Covered by the New York Times earlier today, Barnes & Noble announced a 60 percent drop in revenue year-over-year within the digital content division of the company. This section of the company includes all current Nook hardware as well as digital sales on the e-book market. In addition, executives within the company mentioned that Barnes & Noble’s portion of the e-book market has fallen to 20 percent.  Barnes & Noble originally snagged 25 percent of the market when the first Nook e-reader was released during 2009, but that figure has continued to drop over the past few years due to competition from Amazon.

According to the press release, Barnes & Noble executives attribute the loss of digital sales to the lack of new hardware during 2013. Referencing the difference, CEO Michael P. Huseby said “Sales in the NOOK segment declined year-over-year largely because during the previous holiday season the company introduced two new tablet products, while no new tablets were introduced this year.” According to Huseby, the company is looking into new partnerships with device manufacturers that could lead to new developments in the Nook line of devices. 

barnes & noble via stevenferrari.com

It’s likely that Barnes & Noble is having a difficult time competing with Amazon’s significantly discounted prices as well as programs like the Kindle Lending Library that allow Amazon Prime users to check out one book each month for free rather than paying for it. Interestingly, sales at brick-and-mortar stores only declined by approximately 6.6 percent year-over-year.
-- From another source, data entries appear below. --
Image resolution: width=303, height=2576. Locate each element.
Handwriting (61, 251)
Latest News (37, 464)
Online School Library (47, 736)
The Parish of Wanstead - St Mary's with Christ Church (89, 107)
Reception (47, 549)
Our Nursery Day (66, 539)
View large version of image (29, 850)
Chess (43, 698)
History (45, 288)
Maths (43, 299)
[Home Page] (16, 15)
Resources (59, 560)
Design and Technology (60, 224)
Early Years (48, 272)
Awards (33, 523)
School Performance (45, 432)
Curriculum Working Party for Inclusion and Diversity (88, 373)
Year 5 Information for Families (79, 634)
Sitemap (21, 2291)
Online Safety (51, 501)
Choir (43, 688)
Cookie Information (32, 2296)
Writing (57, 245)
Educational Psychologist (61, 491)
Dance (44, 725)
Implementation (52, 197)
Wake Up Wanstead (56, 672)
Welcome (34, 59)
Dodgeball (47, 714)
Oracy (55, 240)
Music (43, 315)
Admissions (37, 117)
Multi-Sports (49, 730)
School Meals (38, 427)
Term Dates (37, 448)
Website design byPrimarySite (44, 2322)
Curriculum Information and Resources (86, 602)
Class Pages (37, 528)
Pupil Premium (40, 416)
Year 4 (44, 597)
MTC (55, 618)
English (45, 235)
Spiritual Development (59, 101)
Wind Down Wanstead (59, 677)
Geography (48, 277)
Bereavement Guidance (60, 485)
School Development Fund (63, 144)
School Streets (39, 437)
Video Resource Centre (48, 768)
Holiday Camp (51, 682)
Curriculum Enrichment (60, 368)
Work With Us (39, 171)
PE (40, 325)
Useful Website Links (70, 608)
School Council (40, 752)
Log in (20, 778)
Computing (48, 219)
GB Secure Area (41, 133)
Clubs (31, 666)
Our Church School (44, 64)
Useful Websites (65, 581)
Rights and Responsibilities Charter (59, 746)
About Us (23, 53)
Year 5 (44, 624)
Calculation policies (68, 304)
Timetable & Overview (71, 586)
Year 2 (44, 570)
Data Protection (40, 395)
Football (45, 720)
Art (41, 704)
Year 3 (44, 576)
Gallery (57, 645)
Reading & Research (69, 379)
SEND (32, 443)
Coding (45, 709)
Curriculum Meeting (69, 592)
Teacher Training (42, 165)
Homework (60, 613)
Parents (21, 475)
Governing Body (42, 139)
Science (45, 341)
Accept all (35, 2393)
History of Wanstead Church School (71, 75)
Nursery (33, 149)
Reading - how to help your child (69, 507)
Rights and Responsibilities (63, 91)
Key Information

In addition to hard cover and paperback books, this figure includes sales of games, toys, educational items and other popular gifts.

Book publishers are heavily dependent on Barnes & Noble to showcase new releases, specifically because the company is the largest remaining bookstore chain in the United States. The second largest brick-and-mortar bookstore chain, Borders, closed during 2011 due to lack of sales. Not surprisingly, Barnes & Noble acquired Borders’ trademarks and the old Borders site now redirects to BarnesandNoble.com.